====== Data for this exercise

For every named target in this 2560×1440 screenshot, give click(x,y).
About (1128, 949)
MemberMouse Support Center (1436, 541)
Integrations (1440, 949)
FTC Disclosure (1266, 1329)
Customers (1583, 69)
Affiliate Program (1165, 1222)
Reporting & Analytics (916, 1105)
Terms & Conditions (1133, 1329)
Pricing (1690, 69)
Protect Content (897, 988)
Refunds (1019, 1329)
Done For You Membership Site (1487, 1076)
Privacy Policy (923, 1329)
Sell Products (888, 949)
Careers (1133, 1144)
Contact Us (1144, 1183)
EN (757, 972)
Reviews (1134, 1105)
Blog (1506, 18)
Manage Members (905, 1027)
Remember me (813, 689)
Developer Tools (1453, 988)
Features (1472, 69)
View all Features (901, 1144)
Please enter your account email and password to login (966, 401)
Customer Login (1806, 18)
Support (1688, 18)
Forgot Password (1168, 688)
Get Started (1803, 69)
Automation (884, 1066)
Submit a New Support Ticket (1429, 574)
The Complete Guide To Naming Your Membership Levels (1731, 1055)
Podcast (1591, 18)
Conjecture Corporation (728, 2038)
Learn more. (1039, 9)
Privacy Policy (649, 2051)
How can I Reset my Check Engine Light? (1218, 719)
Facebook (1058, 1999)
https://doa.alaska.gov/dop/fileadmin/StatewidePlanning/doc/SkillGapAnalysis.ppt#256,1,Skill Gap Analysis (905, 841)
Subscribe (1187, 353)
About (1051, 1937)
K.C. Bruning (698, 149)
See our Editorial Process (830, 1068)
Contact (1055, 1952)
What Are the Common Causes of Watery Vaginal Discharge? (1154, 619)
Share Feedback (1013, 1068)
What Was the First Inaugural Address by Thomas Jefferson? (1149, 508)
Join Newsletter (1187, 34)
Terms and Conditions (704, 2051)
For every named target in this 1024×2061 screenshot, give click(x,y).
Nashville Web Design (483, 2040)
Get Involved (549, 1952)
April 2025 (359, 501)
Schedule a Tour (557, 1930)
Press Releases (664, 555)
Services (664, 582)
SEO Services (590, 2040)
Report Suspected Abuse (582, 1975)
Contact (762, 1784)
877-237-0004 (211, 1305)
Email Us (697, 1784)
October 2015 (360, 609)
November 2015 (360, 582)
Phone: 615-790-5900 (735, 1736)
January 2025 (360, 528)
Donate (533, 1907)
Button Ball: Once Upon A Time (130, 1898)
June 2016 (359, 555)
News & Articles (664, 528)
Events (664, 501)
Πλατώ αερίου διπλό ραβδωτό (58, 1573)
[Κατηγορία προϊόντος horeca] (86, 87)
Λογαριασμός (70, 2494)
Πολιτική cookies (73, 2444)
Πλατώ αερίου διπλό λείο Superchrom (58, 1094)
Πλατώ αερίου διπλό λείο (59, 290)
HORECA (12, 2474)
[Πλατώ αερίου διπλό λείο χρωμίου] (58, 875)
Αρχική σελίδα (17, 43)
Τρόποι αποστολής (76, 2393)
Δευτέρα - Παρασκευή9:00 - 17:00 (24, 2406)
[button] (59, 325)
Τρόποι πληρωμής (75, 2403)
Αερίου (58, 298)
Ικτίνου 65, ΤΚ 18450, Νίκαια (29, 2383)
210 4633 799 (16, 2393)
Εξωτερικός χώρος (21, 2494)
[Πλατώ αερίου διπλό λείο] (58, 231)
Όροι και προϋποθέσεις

============

● The task: Every record shown above should appear again in your answer, unchanged.

● Completed task:
For every named target in this 2560×1440 screenshot, give click(x,y).
About (1128, 949)
MemberMouse Support Center (1436, 541)
Integrations (1440, 949)
FTC Disclosure (1266, 1329)
Customers (1583, 69)
Affiliate Program (1165, 1222)
Reporting & Analytics (916, 1105)
Terms & Conditions (1133, 1329)
Pricing (1690, 69)
Protect Content (897, 988)
Refunds (1019, 1329)
Done For You Membership Site (1487, 1076)
Privacy Policy (923, 1329)
Sell Products (888, 949)
Careers (1133, 1144)
Contact Us (1144, 1183)
EN (757, 972)
Reviews (1134, 1105)
Blog (1506, 18)
Manage Members (905, 1027)
Remember me (813, 689)
Developer Tools (1453, 988)
Features (1472, 69)
View all Features (901, 1144)
Please enter your account email and password to login (966, 401)
Customer Login (1806, 18)
Support (1688, 18)
Forgot Password (1168, 688)
Get Started (1803, 69)
Automation (884, 1066)
Submit a New Support Ticket (1429, 574)
The Complete Guide To Naming Your Membership Levels (1731, 1055)
Podcast (1591, 18)
Conjecture Corporation (728, 2038)
Learn more. (1039, 9)
Privacy Policy (649, 2051)
How can I Reset my Check Engine Light? (1218, 719)
Facebook (1058, 1999)
https://doa.alaska.gov/dop/fileadmin/StatewidePlanning/doc/SkillGapAnalysis.ppt#256,1,Skill Gap Analysis (905, 841)
Subscribe (1187, 353)
About (1051, 1937)
K.C. Bruning (698, 149)
See our Editorial Process (830, 1068)
Contact (1055, 1952)
What Are the Common Causes of Watery Vaginal Discharge? (1154, 619)
Share Feedback (1013, 1068)
What Was the First Inaugural Address by Thomas Jefferson? (1149, 508)
Join Newsletter (1187, 34)
Terms and Conditions (704, 2051)
For every named target in this 1024×2061 screenshot, give click(x,y).
Nashville Web Design (483, 2040)
Get Involved (549, 1952)
April 2025 (359, 501)
Schedule a Tour (557, 1930)
Press Releases (664, 555)
Services (664, 582)
SEO Services (590, 2040)
Report Suspected Abuse (582, 1975)
Contact (762, 1784)
877-237-0004 (211, 1305)
Email Us (697, 1784)
October 2015 (360, 609)
November 2015 (360, 582)
Phone: 615-790-5900 (735, 1736)
January 2025 (360, 528)
Donate (533, 1907)
Button Ball: Once Upon A Time (130, 1898)
June 2016 (359, 555)
News & Articles (664, 528)
Events (664, 501)
Πλατώ αερίου διπλό ραβδωτό (58, 1573)
[Κατηγορία προϊόντος horeca] (86, 87)
Λογαριασμός (70, 2494)
Πολιτική cookies (73, 2444)
Πλατώ αερίου διπλό λείο Superchrom (58, 1094)
Πλατώ αερίου διπλό λείο (59, 290)
HORECA (12, 2474)
[Πλατώ αερίου διπλό λείο χρωμίου] (58, 875)
Αρχική σελίδα (17, 43)
Τρόποι αποστολής (76, 2393)
Δευτέρα - Παρασκευή9:00 - 17:00 (24, 2406)
[button] (59, 325)
Τρόποι πληρωμής (75, 2403)
Αερίου (58, 298)
Ικτίνου 65, ΤΚ 18450, Νίκαια (29, 2383)
210 4633 799 (16, 2393)
Εξωτερικός χώρος (21, 2494)
[Πλατώ αερίου διπλό λείο] (58, 231)
Όροι και προϋποθέσεις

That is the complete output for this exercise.